_Exercise details_:
Rewrite the records from the start through the line containing "(x=193, y=87)", replacing "trash icon" with "delete icon" and changing nothing else. Leave the pictures out.

----

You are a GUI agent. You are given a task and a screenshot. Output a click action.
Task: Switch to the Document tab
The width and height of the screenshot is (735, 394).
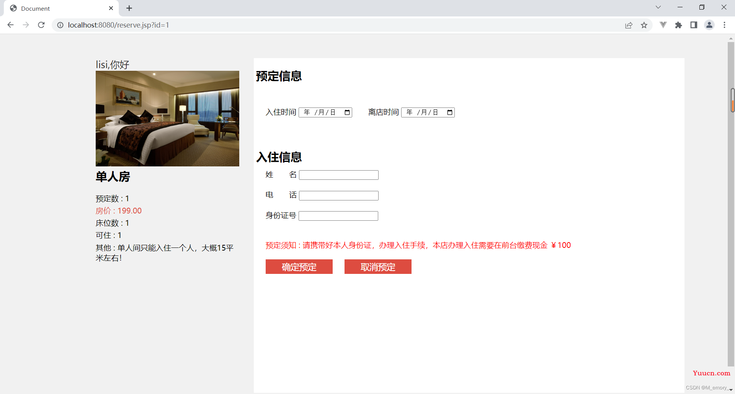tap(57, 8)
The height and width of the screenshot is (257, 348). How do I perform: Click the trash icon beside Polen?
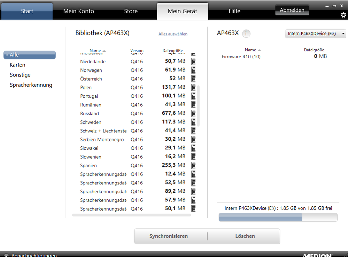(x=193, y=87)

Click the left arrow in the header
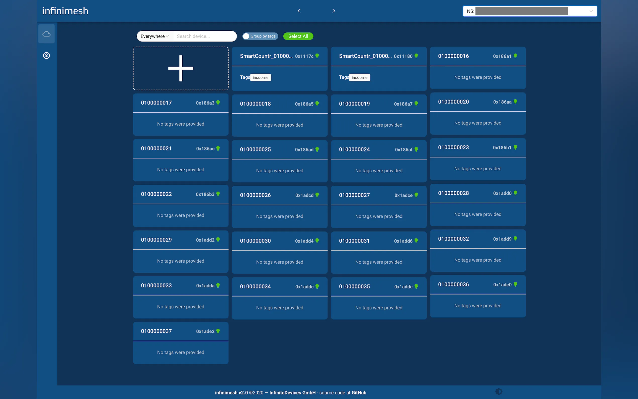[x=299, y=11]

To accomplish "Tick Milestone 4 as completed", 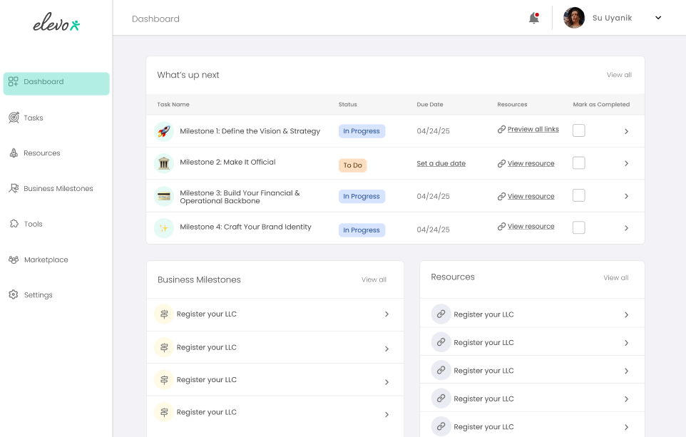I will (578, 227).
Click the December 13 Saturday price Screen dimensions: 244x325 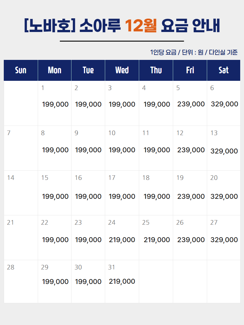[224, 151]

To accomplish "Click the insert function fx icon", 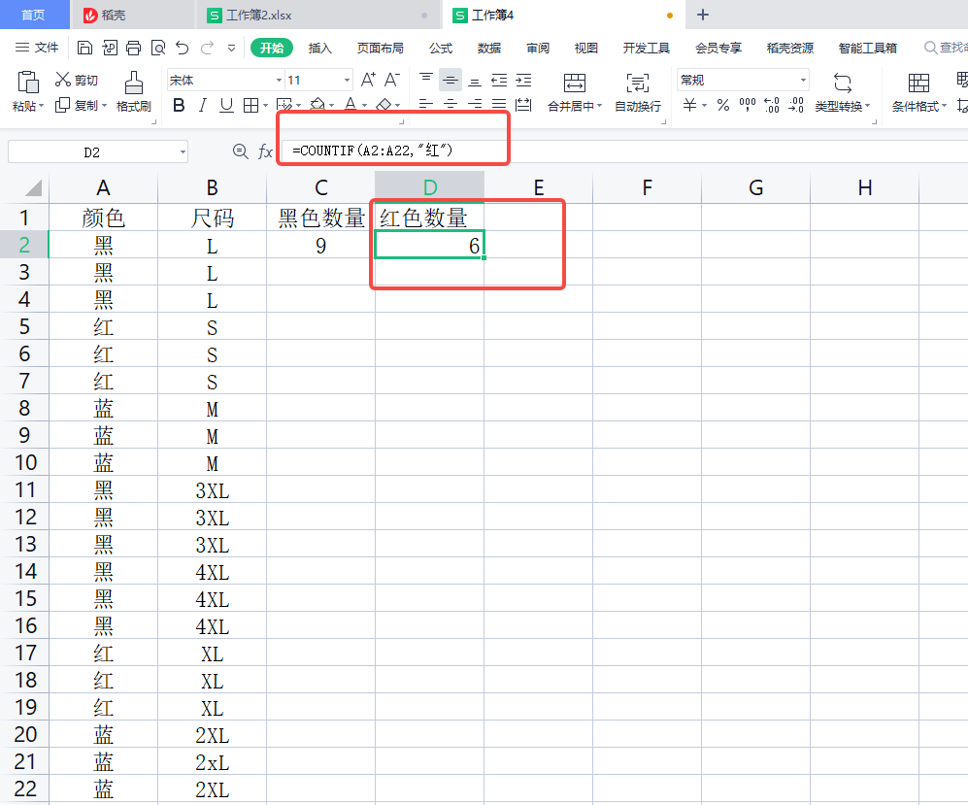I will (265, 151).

----

_Completed task_:
You are a GUI agent. You are given a task and a screenshot. Output a click action.
Task: Switch to the Document tab
The width and height of the screenshot is (735, 394).
tap(57, 8)
The height and width of the screenshot is (257, 348). How do I perform: Click the delete icon beside Polen?
(x=193, y=87)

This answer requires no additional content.